Girl, Interrupting

May 5, 2010

If you vote for science, which party do you choose?

I think its gotta be Labour….

The general buzz (twitter, blogs, newspapers, etc) is that the Lib Dems are the best on science, so if you want to save science – Vote Lib Dem! But it depends on which bit of science policy you look at and what you think about the economy..

The guardian does a nice comparison on science policy between Labour, the Tories and the Lib Dems from the great and the good of British science journalism – Brian Cox, Ben Goldacre and Simon Singh, to name a few.

Comparing the three articles in the Guardian…

On several issues all three parties say about the same thing – they are all vague about the science budget, given the economy this is not surprising, they don’t want to commit – and as Cox says “this is frustrating but fair enough”. They all want libel law reform on scientific intercourse and they all support animal testing – except for cosmetics on bunnies and fur coats (well maybe the Tories still want fur coats).

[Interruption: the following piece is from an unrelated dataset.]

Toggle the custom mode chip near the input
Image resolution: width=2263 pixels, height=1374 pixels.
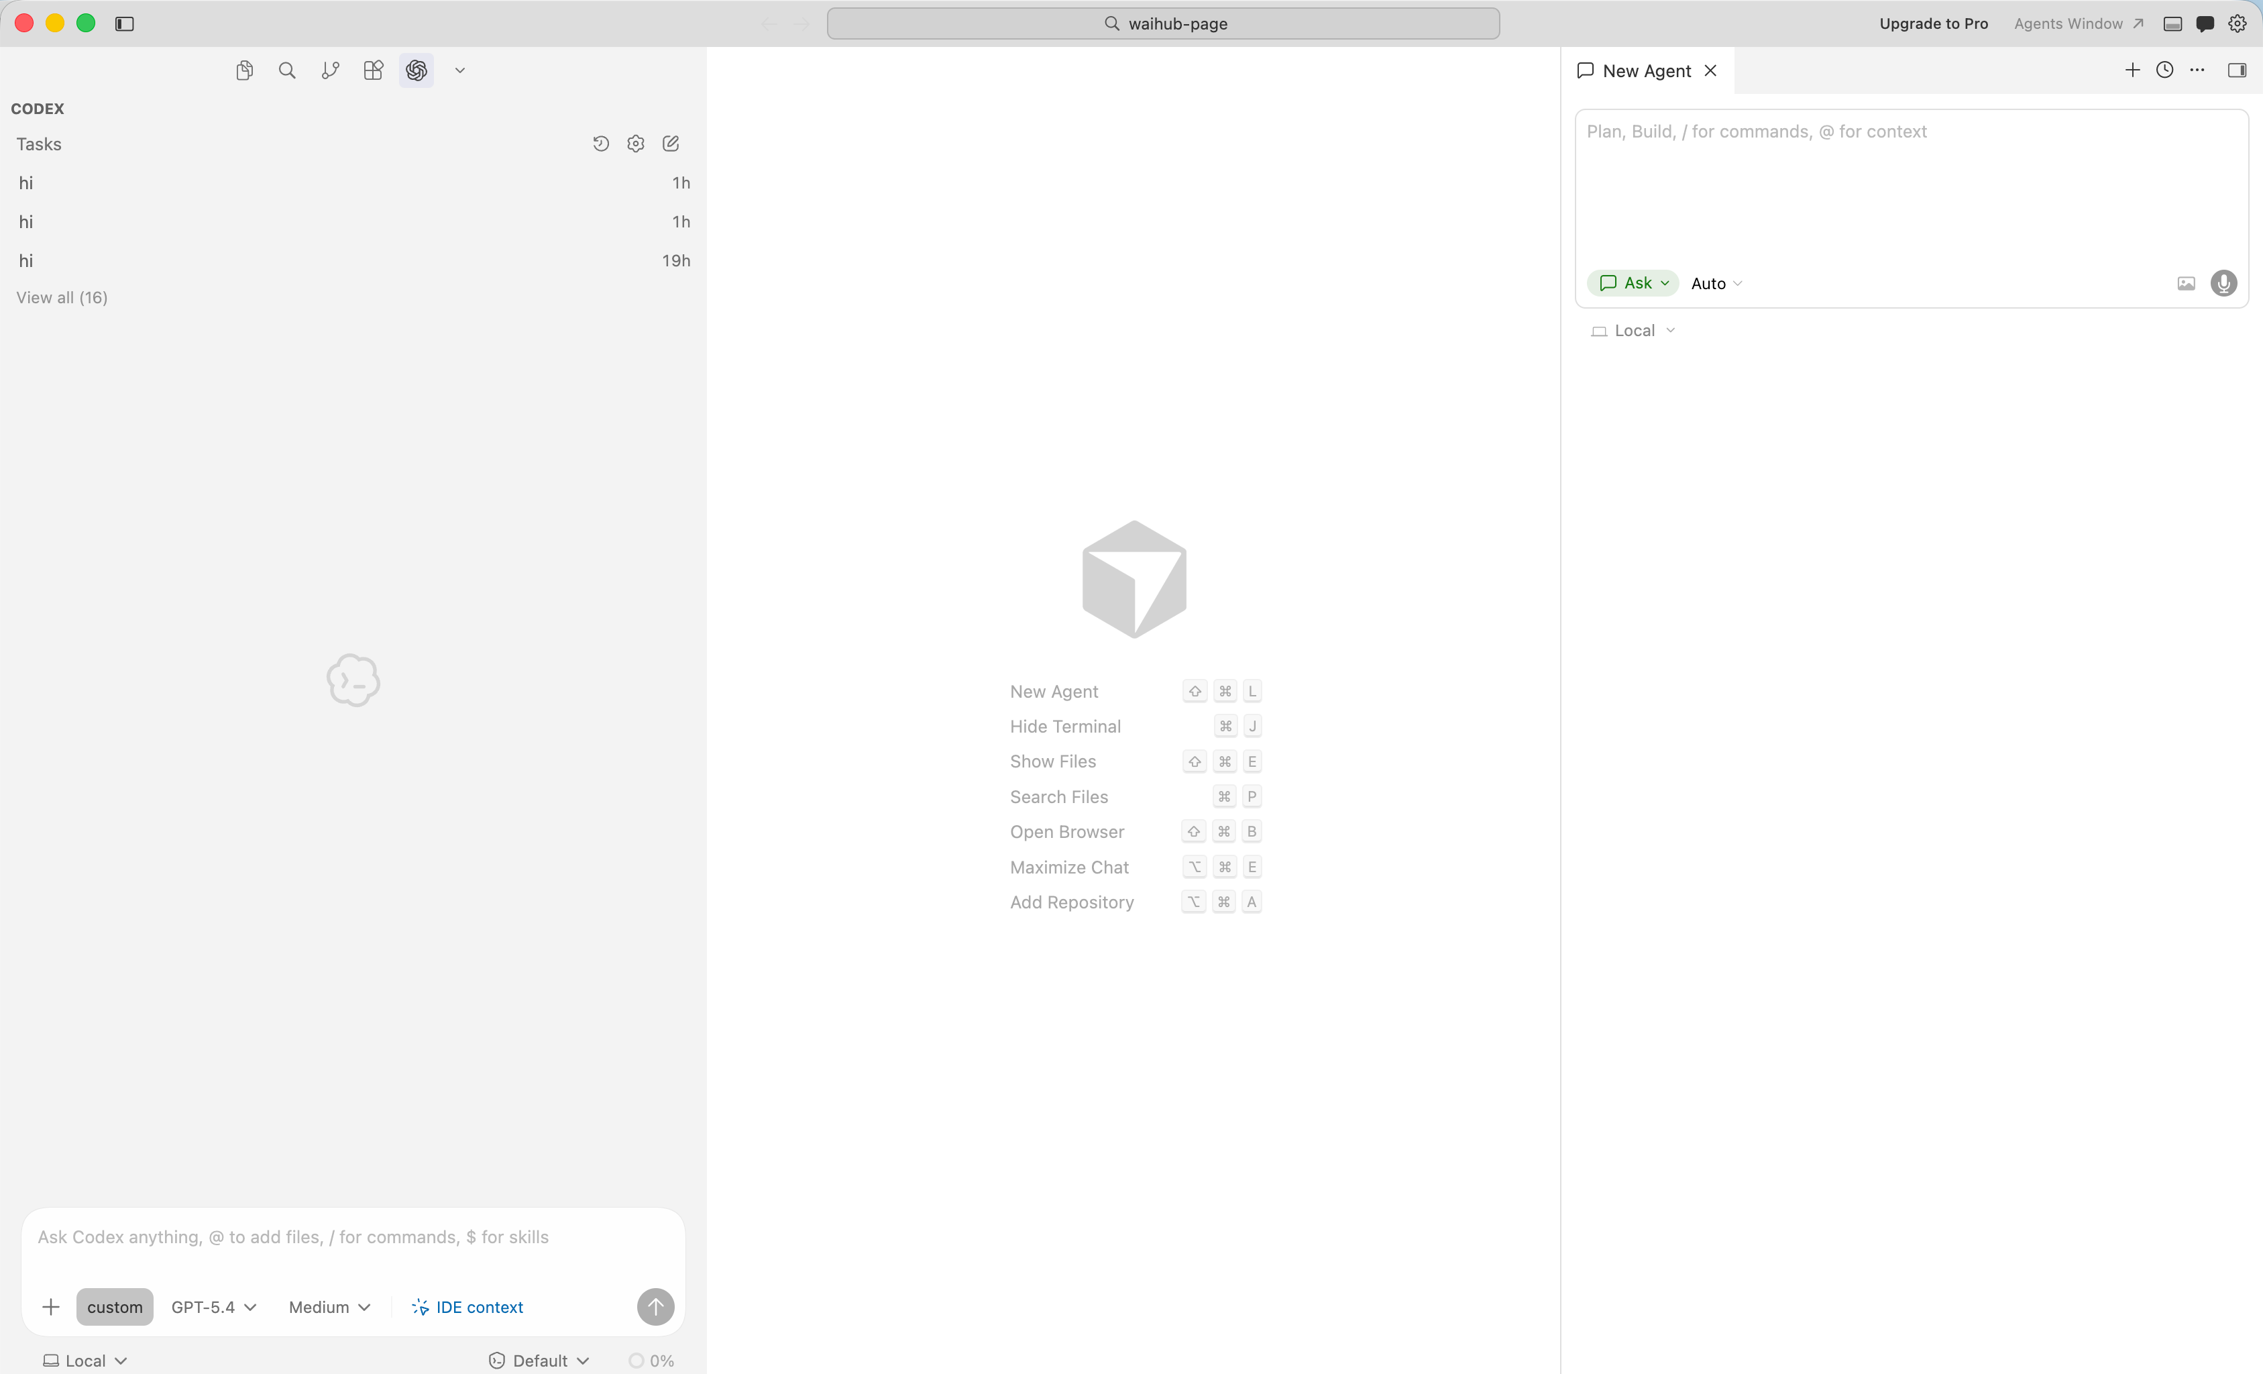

On homeopathy, the Tories and Lib Dems say NO – but Labour says, disappointingly, let someone else sort it out, maybe a result of being the last responder and wanting to keep the homeopathic vote? Is there a homeopathic vote?

On drug policy and public health issues, the Lib Dems really are the most progressive and reassuringly believe in actual scientific investigation to inform this policy, which is laudable and a breath of fresh air compared to the other two parties.

This all looks good for the Lib Dems

BUT
Labour does seem to be the best on climate change and has the most ‘credible’, ‘coherent’ and ‘reasonable plans’ for tackling climate change.

I don’t have a dog in this fight, or rather I do, but can only cheer for it. I live in the UK but am foreign and can’t vote – but if I could it would be a hard hard decision to decide between Labour and the Lib Dems.

But on balance I’d vote Labour. Why? Two reasons:

It is pretty unlikely that the Lib Dems are going to achieve even any semblance of power from this election. Barring some unforeseen miracle, the Lib Dems won’t secure enough seats to form a government by their lonesome BUT they will more than likely be the second party in any coalition government.

In this more likely case, as the junior partner in government, many of the Liberal Democrat policies will probably get largely ignored, with only the biggest things on their agenda (like electoral reform) being pushed forward. Science policies would have a high chance of being thrown out the window – while I am sure MPs like Dr. Evan Harris (Lib Dem) would lobby against this, how much influence would he be likely to have in Tory/Lib Dem government? The Tories aren’t historically all that open minded….

But in the words of Bill Clinton “its the economy stupid”.
If the UK economy doesn’t recover, then there really ISN’T going to be an increase in science policy budget at any time in the near future and in fact if there is a bigger recession this will probably lead to a decrease in funding. The economy is a central issue in this election, fix the economy – then lobby to fix science policy or all of those ideas about it will just be that ideas…

and Labour seems to me to have the winning economic policy.

N.B.: For my American friends, in case you don’t know, there is a General Election tomorrow in Great Britain where the new leader of government will be chosen. The contenders? Tories (Conservatives), Labour and Liberal Democrats – the problem is that in order to form a government the winner has to obtain a certain majority (not simple) and if no party achieves this (which is likely in this election) than the party with the simple majority goes to one of the other parties to form a coalition in order to form a government. And unlike US government, the government in charge makes ALL of the decisions (albeit with some influence from the other parties, if they can muster a big enough voice).